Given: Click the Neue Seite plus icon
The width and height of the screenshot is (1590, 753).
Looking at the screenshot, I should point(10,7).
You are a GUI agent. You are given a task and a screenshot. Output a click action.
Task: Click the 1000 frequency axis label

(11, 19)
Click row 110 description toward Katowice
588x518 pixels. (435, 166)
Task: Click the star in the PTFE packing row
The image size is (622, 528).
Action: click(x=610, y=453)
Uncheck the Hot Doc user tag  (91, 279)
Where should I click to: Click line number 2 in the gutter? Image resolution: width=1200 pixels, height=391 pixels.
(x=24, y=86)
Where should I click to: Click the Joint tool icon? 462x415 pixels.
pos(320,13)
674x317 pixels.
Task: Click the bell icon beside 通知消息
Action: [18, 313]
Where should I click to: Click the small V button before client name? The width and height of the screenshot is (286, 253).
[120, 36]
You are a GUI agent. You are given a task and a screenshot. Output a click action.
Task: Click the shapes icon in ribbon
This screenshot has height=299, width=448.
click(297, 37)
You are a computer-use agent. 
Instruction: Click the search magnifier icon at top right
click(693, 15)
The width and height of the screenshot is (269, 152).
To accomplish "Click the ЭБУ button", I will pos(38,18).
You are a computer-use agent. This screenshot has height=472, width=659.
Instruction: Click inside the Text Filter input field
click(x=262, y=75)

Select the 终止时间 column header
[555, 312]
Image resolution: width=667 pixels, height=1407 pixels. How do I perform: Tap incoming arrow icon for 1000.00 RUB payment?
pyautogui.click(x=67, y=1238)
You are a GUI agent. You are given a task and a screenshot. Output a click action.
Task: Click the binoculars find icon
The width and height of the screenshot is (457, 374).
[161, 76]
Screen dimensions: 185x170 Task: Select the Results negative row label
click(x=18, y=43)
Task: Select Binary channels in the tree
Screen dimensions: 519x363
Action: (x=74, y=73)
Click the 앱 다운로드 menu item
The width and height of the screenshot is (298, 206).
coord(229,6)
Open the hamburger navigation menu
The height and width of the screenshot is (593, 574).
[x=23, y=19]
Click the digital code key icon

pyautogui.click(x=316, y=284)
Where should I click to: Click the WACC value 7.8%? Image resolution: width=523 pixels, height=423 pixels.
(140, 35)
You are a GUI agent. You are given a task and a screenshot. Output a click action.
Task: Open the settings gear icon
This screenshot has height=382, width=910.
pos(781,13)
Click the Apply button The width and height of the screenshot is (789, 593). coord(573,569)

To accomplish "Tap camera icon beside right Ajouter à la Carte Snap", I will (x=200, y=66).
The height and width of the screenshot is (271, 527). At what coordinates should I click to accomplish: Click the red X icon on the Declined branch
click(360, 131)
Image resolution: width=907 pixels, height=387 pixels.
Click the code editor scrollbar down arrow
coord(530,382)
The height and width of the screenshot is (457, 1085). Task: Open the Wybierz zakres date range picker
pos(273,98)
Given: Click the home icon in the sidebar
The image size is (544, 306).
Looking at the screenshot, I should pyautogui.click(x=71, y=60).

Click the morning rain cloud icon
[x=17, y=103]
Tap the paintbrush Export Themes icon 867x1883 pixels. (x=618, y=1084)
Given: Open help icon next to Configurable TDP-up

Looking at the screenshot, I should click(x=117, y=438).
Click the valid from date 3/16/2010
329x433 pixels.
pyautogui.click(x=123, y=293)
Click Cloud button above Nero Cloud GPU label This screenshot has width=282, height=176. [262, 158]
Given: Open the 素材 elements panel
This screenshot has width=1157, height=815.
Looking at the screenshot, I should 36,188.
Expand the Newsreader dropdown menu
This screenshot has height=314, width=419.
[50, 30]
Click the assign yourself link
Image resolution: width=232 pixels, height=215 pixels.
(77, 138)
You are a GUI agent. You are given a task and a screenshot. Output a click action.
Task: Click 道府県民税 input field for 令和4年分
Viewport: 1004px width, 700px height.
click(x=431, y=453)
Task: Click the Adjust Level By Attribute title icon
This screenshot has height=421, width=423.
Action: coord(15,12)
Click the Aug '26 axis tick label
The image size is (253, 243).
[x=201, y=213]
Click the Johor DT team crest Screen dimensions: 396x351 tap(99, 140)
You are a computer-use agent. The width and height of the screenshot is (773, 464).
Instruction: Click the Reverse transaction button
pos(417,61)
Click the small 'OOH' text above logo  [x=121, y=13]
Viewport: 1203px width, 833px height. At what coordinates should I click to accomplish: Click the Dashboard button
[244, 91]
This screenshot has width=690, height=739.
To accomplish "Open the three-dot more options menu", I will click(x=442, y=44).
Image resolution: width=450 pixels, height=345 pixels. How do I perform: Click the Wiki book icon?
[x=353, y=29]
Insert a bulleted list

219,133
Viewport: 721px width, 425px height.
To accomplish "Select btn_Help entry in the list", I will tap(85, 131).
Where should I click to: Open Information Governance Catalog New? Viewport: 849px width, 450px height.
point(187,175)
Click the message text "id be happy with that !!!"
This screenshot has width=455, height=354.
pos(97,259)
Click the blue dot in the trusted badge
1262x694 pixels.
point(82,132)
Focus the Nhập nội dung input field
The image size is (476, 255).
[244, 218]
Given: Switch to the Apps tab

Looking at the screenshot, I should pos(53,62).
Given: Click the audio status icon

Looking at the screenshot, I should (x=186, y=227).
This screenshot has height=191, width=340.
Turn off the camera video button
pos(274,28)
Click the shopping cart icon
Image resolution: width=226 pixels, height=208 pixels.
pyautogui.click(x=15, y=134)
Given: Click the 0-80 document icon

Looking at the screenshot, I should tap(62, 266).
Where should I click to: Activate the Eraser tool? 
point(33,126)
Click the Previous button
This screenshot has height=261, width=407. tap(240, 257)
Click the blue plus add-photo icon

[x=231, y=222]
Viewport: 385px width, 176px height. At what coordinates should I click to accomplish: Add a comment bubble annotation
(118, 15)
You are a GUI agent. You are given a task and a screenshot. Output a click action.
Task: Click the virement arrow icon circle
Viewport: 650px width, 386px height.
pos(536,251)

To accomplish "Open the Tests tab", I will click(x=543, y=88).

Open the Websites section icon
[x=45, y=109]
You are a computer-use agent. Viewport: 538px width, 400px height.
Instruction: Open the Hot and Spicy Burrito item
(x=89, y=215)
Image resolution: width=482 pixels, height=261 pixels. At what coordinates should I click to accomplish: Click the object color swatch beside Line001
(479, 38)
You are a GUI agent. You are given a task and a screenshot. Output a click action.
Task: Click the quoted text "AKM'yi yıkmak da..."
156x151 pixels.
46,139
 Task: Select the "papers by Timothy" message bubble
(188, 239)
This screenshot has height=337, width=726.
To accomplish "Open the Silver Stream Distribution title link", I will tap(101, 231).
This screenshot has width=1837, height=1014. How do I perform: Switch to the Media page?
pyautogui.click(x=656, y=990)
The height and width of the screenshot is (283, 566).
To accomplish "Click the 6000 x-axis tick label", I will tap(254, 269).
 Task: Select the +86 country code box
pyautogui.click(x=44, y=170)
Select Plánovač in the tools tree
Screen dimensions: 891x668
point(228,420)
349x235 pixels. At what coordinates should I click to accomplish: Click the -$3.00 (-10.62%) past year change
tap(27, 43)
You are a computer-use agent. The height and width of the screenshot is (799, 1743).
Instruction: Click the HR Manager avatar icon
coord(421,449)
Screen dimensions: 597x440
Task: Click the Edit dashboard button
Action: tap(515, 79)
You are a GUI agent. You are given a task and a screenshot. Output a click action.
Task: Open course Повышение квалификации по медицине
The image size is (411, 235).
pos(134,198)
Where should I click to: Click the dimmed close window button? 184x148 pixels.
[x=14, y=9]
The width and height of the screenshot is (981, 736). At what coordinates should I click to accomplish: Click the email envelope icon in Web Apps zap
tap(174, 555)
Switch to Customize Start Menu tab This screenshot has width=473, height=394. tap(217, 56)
-------
Action item: An exact reproduction of the material above is required.

Answer to the problem:
Given: Click the Neue Seite plus icon
The width and height of the screenshot is (1590, 753).
Looking at the screenshot, I should point(10,7).
You are a GUI agent. You are given a task and a screenshot. Output a click action.
Task: Click the 1000 frequency axis label

(11, 19)
Click row 110 description toward Katowice
588x518 pixels. (435, 166)
Task: Click the star in the PTFE packing row
The image size is (622, 528).
Action: click(x=610, y=453)
Uncheck the Hot Doc user tag  (91, 279)
Where should I click to: Click line number 2 in the gutter? Image resolution: width=1200 pixels, height=391 pixels.
(x=24, y=86)
Where should I click to: Click the Joint tool icon? 462x415 pixels.
pos(320,13)
674x317 pixels.
Task: Click the bell icon beside 通知消息
Action: [18, 313]
Where should I click to: Click the small V button before client name? The width and height of the screenshot is (286, 253).
[120, 36]
You are a GUI agent. You are given a task and a screenshot. Output a click action.
Task: Click the shapes icon in ribbon
This screenshot has height=299, width=448.
click(297, 37)
You are a computer-use agent. 
Instruction: Click the search magnifier icon at top right
click(693, 15)
The width and height of the screenshot is (269, 152).
To accomplish "Click the ЭБУ button", I will pos(38,18).
You are a computer-use agent. This screenshot has height=472, width=659.
Instruction: Click inside the Text Filter input field
click(x=262, y=75)

Select the 终止时间 column header
[555, 312]
Image resolution: width=667 pixels, height=1407 pixels. How do I perform: Tap incoming arrow icon for 1000.00 RUB payment?
pyautogui.click(x=67, y=1238)
You are a GUI agent. You are given a task and a screenshot. Output a click action.
Task: Click the binoculars find icon
The width and height of the screenshot is (457, 374).
[161, 76]
Screen dimensions: 185x170 Task: Select the Results negative row label
click(x=18, y=43)
Task: Select Binary channels in the tree
Screen dimensions: 519x363
Action: (x=74, y=73)
Click the 앱 다운로드 menu item
The width and height of the screenshot is (298, 206).
coord(229,6)
Open the hamburger navigation menu
The height and width of the screenshot is (593, 574).
[x=23, y=19]
Click the digital code key icon

pyautogui.click(x=316, y=284)
Where should I click to: Click the WACC value 7.8%? Image resolution: width=523 pixels, height=423 pixels.
(140, 35)
You are a GUI agent. You are given a task and a screenshot. Output a click action.
Task: Open the settings gear icon
This screenshot has height=382, width=910.
pos(781,13)
Click the Apply button The width and height of the screenshot is (789, 593). coord(573,569)

To accomplish "Tap camera icon beside right Ajouter à la Carte Snap", I will (x=200, y=66).
The height and width of the screenshot is (271, 527). At what coordinates should I click to accomplish: Click the red X icon on the Declined branch
click(360, 131)
Image resolution: width=907 pixels, height=387 pixels.
Click the code editor scrollbar down arrow
coord(530,382)
The height and width of the screenshot is (457, 1085). Task: Open the Wybierz zakres date range picker
pos(273,98)
Given: Click the home icon in the sidebar
The image size is (544, 306).
Looking at the screenshot, I should pyautogui.click(x=71, y=60).

Click the morning rain cloud icon
[x=17, y=103]
Tap the paintbrush Export Themes icon 867x1883 pixels. (x=618, y=1084)
Given: Open help icon next to Configurable TDP-up

Looking at the screenshot, I should click(x=117, y=438).
Click the valid from date 3/16/2010
329x433 pixels.
pyautogui.click(x=123, y=293)
Click Cloud button above Nero Cloud GPU label This screenshot has width=282, height=176. [262, 158]
Given: Open the 素材 elements panel
This screenshot has width=1157, height=815.
Looking at the screenshot, I should 36,188.
Expand the Newsreader dropdown menu
This screenshot has height=314, width=419.
[50, 30]
Click the assign yourself link
Image resolution: width=232 pixels, height=215 pixels.
(77, 138)
You are a GUI agent. You are given a task and a screenshot. Output a click action.
Task: Click 道府県民税 input field for 令和4年分
Viewport: 1004px width, 700px height.
click(x=431, y=453)
Task: Click the Adjust Level By Attribute title icon
This screenshot has height=421, width=423.
Action: coord(15,12)
Click the Aug '26 axis tick label
The image size is (253, 243).
[x=201, y=213]
Click the Johor DT team crest Screen dimensions: 396x351 tap(99, 140)
You are a computer-use agent. The width and height of the screenshot is (773, 464).
Instruction: Click the Reverse transaction button
pos(417,61)
Click the small 'OOH' text above logo  [x=121, y=13]
Viewport: 1203px width, 833px height. At what coordinates should I click to accomplish: Click the Dashboard button
[244, 91]
This screenshot has width=690, height=739.
To accomplish "Open the three-dot more options menu", I will click(x=442, y=44).
Image resolution: width=450 pixels, height=345 pixels. How do I perform: Click the Wiki book icon?
[x=353, y=29]
Insert a bulleted list

219,133
Viewport: 721px width, 425px height.
To accomplish "Select btn_Help entry in the list", I will tap(85, 131).
Where should I click to: Open Information Governance Catalog New? Viewport: 849px width, 450px height.
point(187,175)
Click the message text "id be happy with that !!!"
This screenshot has width=455, height=354.
pos(97,259)
Click the blue dot in the trusted badge
1262x694 pixels.
point(82,132)
Focus the Nhập nội dung input field
The image size is (476, 255).
[244, 218]
Given: Switch to the Apps tab

Looking at the screenshot, I should pos(53,62).
Given: Click the audio status icon

Looking at the screenshot, I should (x=186, y=227).
This screenshot has height=191, width=340.
Turn off the camera video button
pos(274,28)
Click the shopping cart icon
Image resolution: width=226 pixels, height=208 pixels.
pyautogui.click(x=15, y=134)
Given: Click the 0-80 document icon

Looking at the screenshot, I should tap(62, 266).
Where should I click to: Activate the Eraser tool? 
point(33,126)
Click the Previous button
This screenshot has height=261, width=407. tap(240, 257)
Click the blue plus add-photo icon

[x=231, y=222]
Viewport: 385px width, 176px height. At what coordinates should I click to accomplish: Add a comment bubble annotation
(118, 15)
You are a GUI agent. You are given a task and a screenshot. Output a click action.
Task: Click the virement arrow icon circle
Viewport: 650px width, 386px height.
pos(536,251)

To accomplish "Open the Tests tab", I will click(x=543, y=88).

Open the Websites section icon
[x=45, y=109]
You are a computer-use agent. Viewport: 538px width, 400px height.
Instruction: Open the Hot and Spicy Burrito item
(x=89, y=215)
Image resolution: width=482 pixels, height=261 pixels. At what coordinates should I click to accomplish: Click the object color swatch beside Line001
(479, 38)
You are a GUI agent. You are given a task and a screenshot. Output a click action.
Task: Click the quoted text "AKM'yi yıkmak da..."
156x151 pixels.
46,139
 Task: Select the "papers by Timothy" message bubble
(188, 239)
This screenshot has height=337, width=726.
To accomplish "Open the Silver Stream Distribution title link", I will tap(101, 231).
This screenshot has width=1837, height=1014. How do I perform: Switch to the Media page?
pyautogui.click(x=656, y=990)
The height and width of the screenshot is (283, 566).
To accomplish "Click the 6000 x-axis tick label", I will tap(254, 269).
 Task: Select the +86 country code box
pyautogui.click(x=44, y=170)
Select Plánovač in the tools tree
Screen dimensions: 891x668
point(228,420)
349x235 pixels. At what coordinates should I click to accomplish: Click the -$3.00 (-10.62%) past year change
tap(27, 43)
You are a computer-use agent. The height and width of the screenshot is (799, 1743).
Instruction: Click the HR Manager avatar icon
coord(421,449)
Screen dimensions: 597x440
Task: Click the Edit dashboard button
Action: tap(515, 79)
You are a GUI agent. You are given a task and a screenshot. Output a click action.
Task: Open course Повышение квалификации по медицине
The image size is (411, 235).
pos(134,198)
Where should I click to: Click the dimmed close window button? 184x148 pixels.
[x=14, y=9]
The width and height of the screenshot is (981, 736). At what coordinates should I click to accomplish: Click the email envelope icon in Web Apps zap
tap(174, 555)
Switch to Customize Start Menu tab This screenshot has width=473, height=394. tap(217, 56)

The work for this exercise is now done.